“Jubatus” is a processing platform for analyzing large-scale datasets which are increasing in the current big data era. It is an open-source software which was jointly developed by NTT Information Sharing Platform Laboratories and PFI. Detailed information can be found at the Jubatus official webpage.
Jubatus has the following 3 characteristics:
Up to now, large datasets were analyzed in batches for the most. Data is stored first, then analyzed overnight or in a specified time in batches and the results would come in the next day, creating a time lag. There are 2 issues concerning stored data and data analysis. One is that it is difficult to apply analysis results in real-time due to the time lag that occurs. The other is that processing of the data may become limited according to the data size.
Jubatus processes data as it arrives and can analyze data in real-time. With Jubatus, trends can be picked up instantly from sensor data (which are entered at an extremely high pace) and information from numerous click logs, allowing your service to better accommodate your users.
In order to cope with growing data, it is necessary to improve computational capabilities. Jubatus uses a scale-out design where compute nodes are increased to secure higher computational capabilities. In terms of costs and fault tolerance, this design is more advantageous than scale-up designs which use higher compute nodes.
Jubatus also adapts a mixed computation model where machine learning is possible in real-time under distributed environments. Each compute node used by Jubatus functions individually to secure high parallel performance. The results of machine learning (discussed below) can be analyzed efficiently using mixed operations which are interchanged intermittently.

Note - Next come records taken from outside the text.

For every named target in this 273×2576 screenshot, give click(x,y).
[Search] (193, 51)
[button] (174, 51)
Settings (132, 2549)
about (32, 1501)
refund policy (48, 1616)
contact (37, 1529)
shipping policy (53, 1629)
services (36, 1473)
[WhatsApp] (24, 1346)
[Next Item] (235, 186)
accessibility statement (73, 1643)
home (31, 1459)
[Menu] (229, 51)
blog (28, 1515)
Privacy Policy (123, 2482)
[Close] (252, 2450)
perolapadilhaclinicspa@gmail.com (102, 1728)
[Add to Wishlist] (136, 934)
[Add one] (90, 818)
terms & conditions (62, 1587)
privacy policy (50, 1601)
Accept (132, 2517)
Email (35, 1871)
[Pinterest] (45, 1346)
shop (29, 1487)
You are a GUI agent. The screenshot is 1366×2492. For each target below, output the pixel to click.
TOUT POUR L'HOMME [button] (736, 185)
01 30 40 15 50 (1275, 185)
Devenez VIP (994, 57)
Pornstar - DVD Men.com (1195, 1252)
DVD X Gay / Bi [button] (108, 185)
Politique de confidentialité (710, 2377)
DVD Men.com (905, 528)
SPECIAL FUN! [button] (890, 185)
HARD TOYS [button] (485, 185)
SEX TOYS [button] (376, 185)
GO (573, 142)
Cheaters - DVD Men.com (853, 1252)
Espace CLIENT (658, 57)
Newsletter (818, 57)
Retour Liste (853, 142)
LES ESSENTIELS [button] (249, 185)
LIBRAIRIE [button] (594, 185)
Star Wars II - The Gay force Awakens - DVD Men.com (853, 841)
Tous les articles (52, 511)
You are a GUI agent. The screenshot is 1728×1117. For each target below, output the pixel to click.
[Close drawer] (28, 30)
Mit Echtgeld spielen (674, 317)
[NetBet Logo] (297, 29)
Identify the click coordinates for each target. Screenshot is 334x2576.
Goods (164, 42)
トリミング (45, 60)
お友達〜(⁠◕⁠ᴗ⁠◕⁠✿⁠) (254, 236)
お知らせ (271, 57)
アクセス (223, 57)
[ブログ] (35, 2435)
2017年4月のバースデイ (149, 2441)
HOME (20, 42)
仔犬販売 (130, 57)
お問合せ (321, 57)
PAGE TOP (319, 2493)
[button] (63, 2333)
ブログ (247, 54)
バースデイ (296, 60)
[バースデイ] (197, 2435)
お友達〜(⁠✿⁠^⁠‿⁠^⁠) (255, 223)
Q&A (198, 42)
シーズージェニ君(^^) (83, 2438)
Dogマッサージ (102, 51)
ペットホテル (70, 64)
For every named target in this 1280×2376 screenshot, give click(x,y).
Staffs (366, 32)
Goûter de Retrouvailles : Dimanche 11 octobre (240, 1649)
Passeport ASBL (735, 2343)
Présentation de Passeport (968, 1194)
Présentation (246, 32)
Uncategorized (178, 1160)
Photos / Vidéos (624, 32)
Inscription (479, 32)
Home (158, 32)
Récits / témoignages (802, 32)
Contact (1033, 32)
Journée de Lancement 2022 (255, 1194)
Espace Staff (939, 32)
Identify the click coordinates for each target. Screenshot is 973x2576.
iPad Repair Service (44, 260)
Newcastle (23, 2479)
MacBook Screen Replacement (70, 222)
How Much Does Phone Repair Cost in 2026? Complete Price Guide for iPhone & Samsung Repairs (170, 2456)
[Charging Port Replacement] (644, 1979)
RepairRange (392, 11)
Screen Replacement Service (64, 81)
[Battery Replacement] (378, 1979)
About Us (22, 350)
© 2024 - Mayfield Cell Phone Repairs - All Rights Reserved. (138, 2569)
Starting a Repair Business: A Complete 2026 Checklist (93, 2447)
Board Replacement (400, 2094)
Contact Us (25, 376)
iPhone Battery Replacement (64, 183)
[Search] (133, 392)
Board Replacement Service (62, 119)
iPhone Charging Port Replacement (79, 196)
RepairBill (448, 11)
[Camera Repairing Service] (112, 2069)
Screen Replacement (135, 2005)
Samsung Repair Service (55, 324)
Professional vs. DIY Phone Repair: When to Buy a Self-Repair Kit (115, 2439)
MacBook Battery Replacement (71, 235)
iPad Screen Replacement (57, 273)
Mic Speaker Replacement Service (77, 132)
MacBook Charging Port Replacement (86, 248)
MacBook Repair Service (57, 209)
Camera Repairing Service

Jubatus uses machine learning to perform analysis at a deeper level compared to traditional statistical processing systems. Machine learning is technology that finds patterns and rules from big data to be able to analyze and make computational decisions related to the data in the future. Jubatus supports online machine learning which enables data to come in continuously. Using online machine learning technology, Jubatus is able to expand to a larger distributed environment and operate efficiently.
In general, machine learning converts text data, image data and other raw data entered by users to a feature vector (an abstract data structure). Traditional machine learning libraries do not support this data conversion and only accept the data abstraction. Jubatus can also handle unstructured data which is usually often found in large datasets and also supports the entire data conversion process including the development of the machine learning algorithm according to raw data. As a result, machine learning analysis results can be attained even if users enter unstructured data.